An interview is not a buzzer round. The “here is one I prepared before the show” school of interviews is perilous on a number of fronts.
Apart from it being dead and wooden, this approach will create its own pressures. Instead of you trying to give the right answer to the question that has been asked, and in so doing promoting yourself as the ideal candidate, your natural communication will be inhibited by your efforts to remember what you had planned beforehand.
Anything that interferes unduly with your natural flow is likely to be injurious to your chances. Learning off lines, trying to find a higher level of language than would usually be your style, putting on a new accent – all of these are bad ideas, in my opinion.
Give yourself a break. Do your preparation – know what they’re looking for and how you can fit the bill, replete with plenty of examples – and trust that it will all come out the right way, or near enough the right way.
Learning off lines is an antidote to nervousness: the best antidote is preparation. Have a general idea what you want to talk about.
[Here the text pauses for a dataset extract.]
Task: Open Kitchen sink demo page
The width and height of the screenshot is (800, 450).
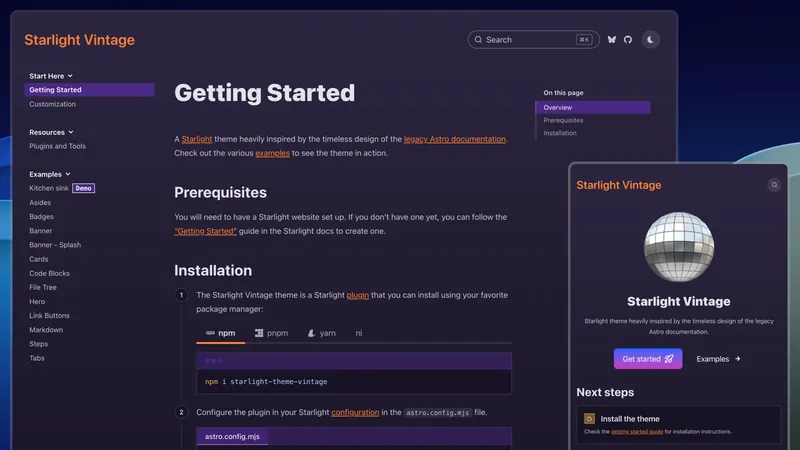Action: (x=47, y=188)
Get your facts and figures in place about your career to date. Learn about the company.
Become utterly familiar with the role. Answer questions as you are driving along in the car to get the hang of it.
Do interview training or a mock interview. By all means, prepare.
But when you enter that room, make sure that you are actually there – not some cardboard cut-out or pastiche version you sent along to do your bidding.